Although cassava is frequently considered relatively tolerant to insects and pathogens, its yields are often negatively affected by pests and diseases. In fallow-based agriculture, several cultural practices such as crop rotations and the inclusion of fallow as part of the rotation scheme, help not only in the maintenance of soil fertility, but also in the control of pests, diseases and weeds.
African Cassava Mosaic Virus is considered one of the most serious diseases affecting cassava production in Africa today. It causes serious yield losses in East, West and Central Africa. This insect-transmitted disease is controlled only through the use of healthy planting material in areas where the reinfection rate is slow. The development of resistant varieties is possible by crossing M. esculenta with M. glaziovi but insufficient virus resistant material is currently available to farmers.
Cassava Common Mosaic Virus is an important disease with an unknown vector. The use of “clean” planting material (Lozano 1989) is consequently the only available control measure.
Bacterial Blight caused by Xanthomonas campestris is another disease of worldwide importance. In addition to the usual control practices cited in the literature, successful control can be obtained through inoculation of planting material with strains of Pseudomonas fluorescens and P. putida (Lozano 1986). P. putida can also be used for the control of Diplodia manihotis, a root rot pathogen (Lozano 1986 and 1988).
Among the important insects pests affecting cassava, the Cassava Hornworm (Erinnyis ello) can be controlled with Trichogramma and Bacillus thuringiensis, but the most promising control practice is application of the hornworm baculovirus (CIAT 1989).
Two species of cassava mealybugs, Phenacocus manihoti and P. herreni, can cause serious yield losses. P. manihoti caused severe yield losses in Africa until the introduction of natural enemies from the Neotropics by IITA and CIAT. Epidinocarsis lopezi, a natural enemy of P. manihoti collected in Paraguay, was released in 1981 in Nigeria and is now established on approximately 750,000 Km2 over a wide range of African ecological zones, helping to maintain low levels of mealybug attach (Bellotti et al. 1987).

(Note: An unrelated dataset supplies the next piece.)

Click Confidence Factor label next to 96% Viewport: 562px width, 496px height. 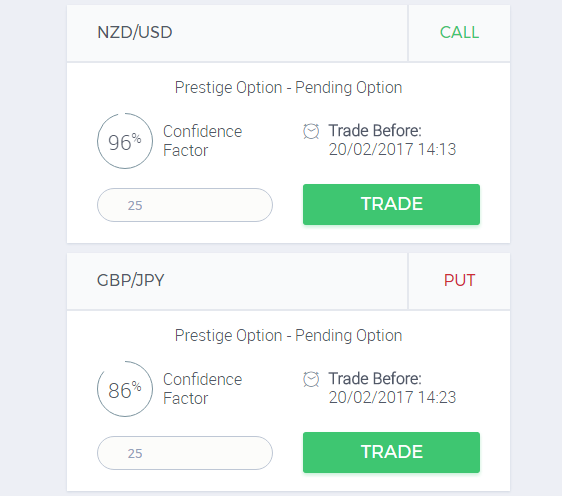point(203,141)
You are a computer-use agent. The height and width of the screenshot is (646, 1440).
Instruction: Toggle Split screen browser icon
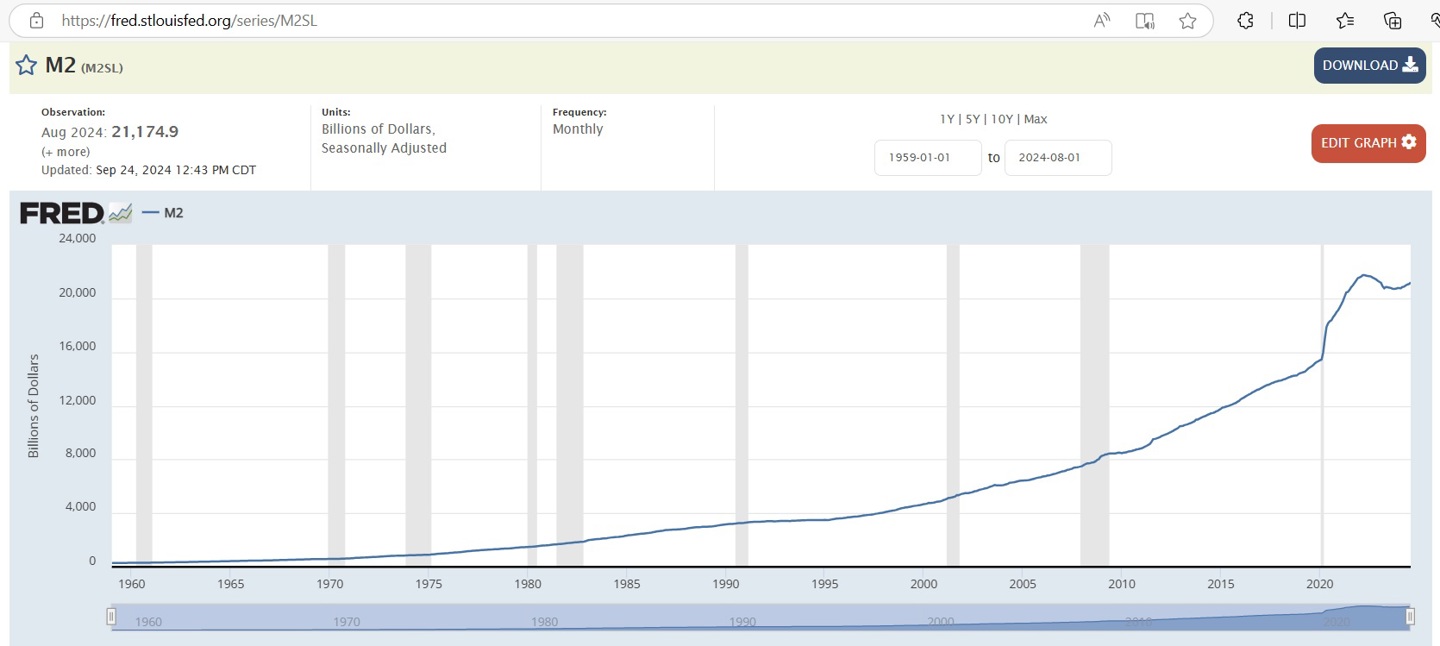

The control of the Cassava Green Mite (CGM) in Africa is one of the most serious challenges facing crop protection today. Shipments of natural enemies from the Neotropics to Africa have been made regularly since 1984 as a part of a joint IITA-CIAT biological control effort. Establishment of two species, Typhlodromalus limonicus and Neoseiulus idaeus, has recently been documented in several release sites in West Africa (IITA, 1990). The success of the biological control campaign against CGM in Africa will depend on continued collaboration between international agricultural research centres and national institutions in African countries.